Das Volk scheint skeptisch. Nicht nur die Cdu-umfragewerte sind überschaubar, sondern auch Ihre persönliche Bekanntheit und Beliebtheit hält sich in Grenzen. Dabei wollen Sie doch Ministerpräsident werden. Ich verstehe die CDU als Gemeinschaftswerk. Am Ende gewinnen wir als Team, weil die CDU gewählt wird, nicht eine Einzelperson. Mein politischer Freund, der ehemalige niedersächsische Ministerpräsident David Mcallister, ist noch heute beliebter und bekannter als sein damaliger Spd-herausforderer, aber Mcallister fehlten am Ende wenige Stimmen zur Fortsetzung seiner Regierung.

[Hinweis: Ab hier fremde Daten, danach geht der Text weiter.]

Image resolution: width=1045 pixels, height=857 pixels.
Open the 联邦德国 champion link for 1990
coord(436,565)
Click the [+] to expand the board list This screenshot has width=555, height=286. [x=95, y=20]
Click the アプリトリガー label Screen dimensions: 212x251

Bei Ihnen könnte man natürlich befürchten, je bekannter Sie werden desto unbeliebter werden Sie auch. Das ist doch Quatsch. Aber die Umfrage, auf die Sie anspielen, brachte noch etwas anderes Groteskes ans Licht: Danach wäre ich immer unbekannter geworden, je mehr Verantwortung ich übernahm, Und an diese Logik glaube ich nicht. Umfragen hin oder her: Wir sind gut beraten, als Team unaufgeregt, ein gutes bürgerliches Angebot zu machen.

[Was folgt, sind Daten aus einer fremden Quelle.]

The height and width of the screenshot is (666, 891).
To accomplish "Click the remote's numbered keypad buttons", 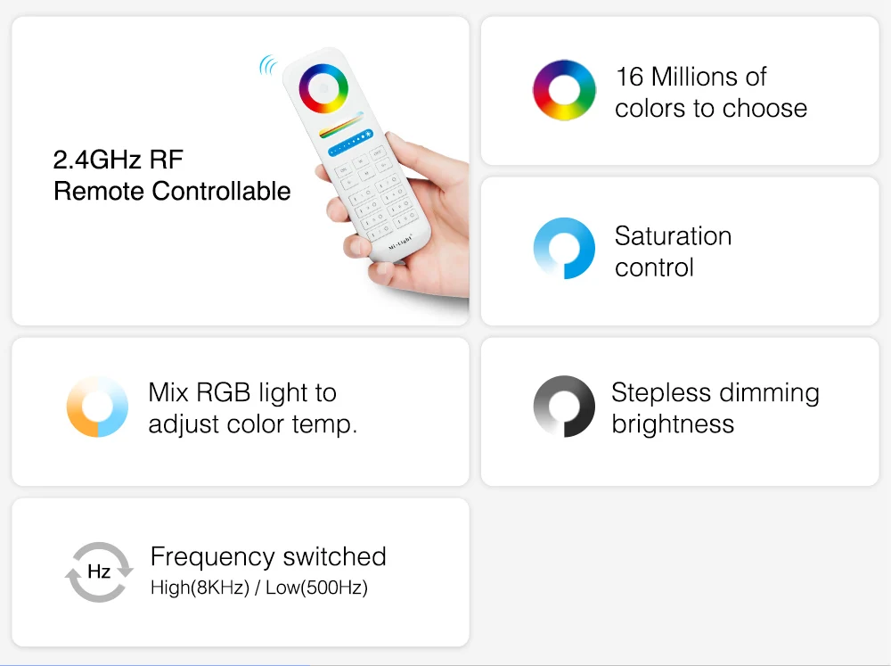I will (x=377, y=193).
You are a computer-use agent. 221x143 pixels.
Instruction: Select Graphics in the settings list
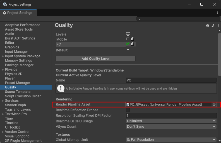[12, 47]
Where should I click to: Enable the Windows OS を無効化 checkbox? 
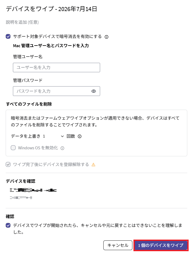(13, 148)
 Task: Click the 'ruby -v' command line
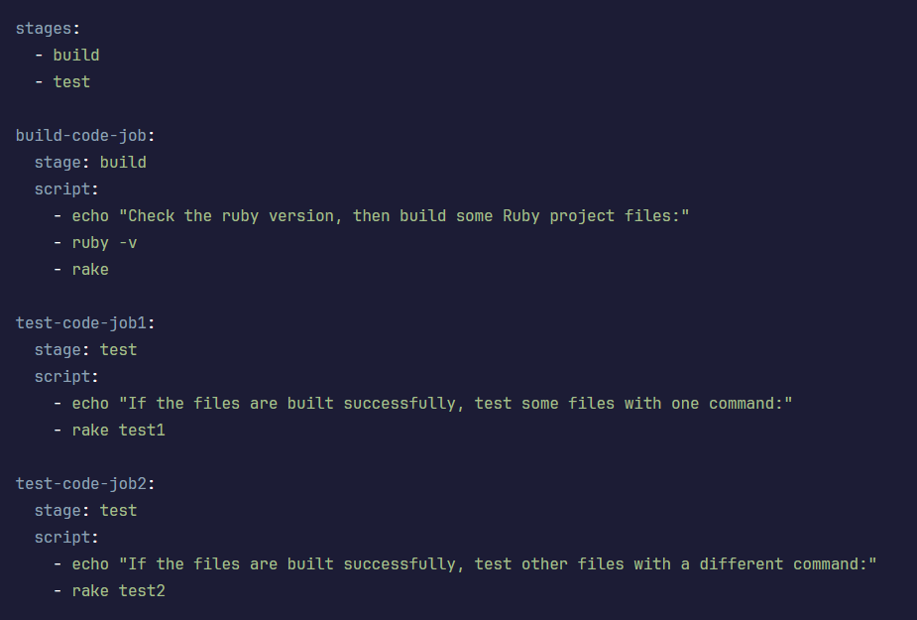click(x=104, y=242)
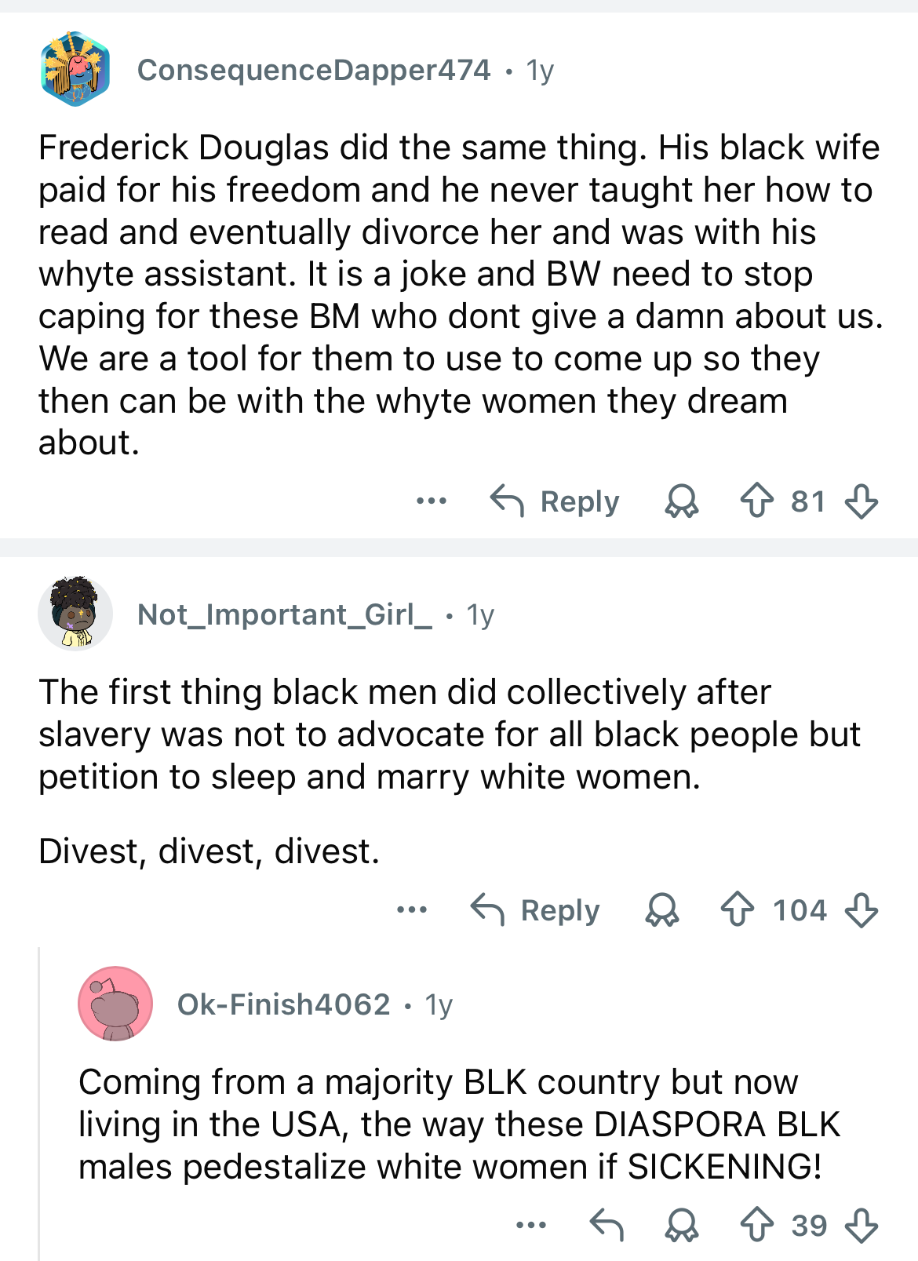Give award to Ok-Finish4062's reply
Screen dimensions: 918x1261
681,1225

„Man muss jeder Partei zugestehen, dass sie sich weiterentwickelt. Wir haben in der Opposition eine neue Perspektive.“
Zum Spitzenteam gehören doch wohl Ihre Stellvertreter, der Landtagspräsident und der Ju-chef. Dennoch entsteht der Eindruck, alles in der CDU Thüringen ist auf den Solisten Mohring zugeschnitten. Ich habe sowohl die Partei als auch die Fraktion so aufgestellt, dass alle Regionen vertreten sind. Über die Hälfte der Kreisverbände ist in die engste Führungsriege eingebunden. Jeder – auch junge – Abgeordnete hat sein eigenes Feld, um seine Kompetenz weiterzuentwickeln. Die Mannschaft arbeitet top.
Sie nennen Oppositionsarbeit immer einen Marathonlauf. Wenn es 2019 nicht klappt, reicht Ihr Atem bis 2024, oder versuchen Sie Ihr Glück dann doch lieber im Bundestag? Nein. Meine Perspektive ist Thüringen, auch mit langem Atem.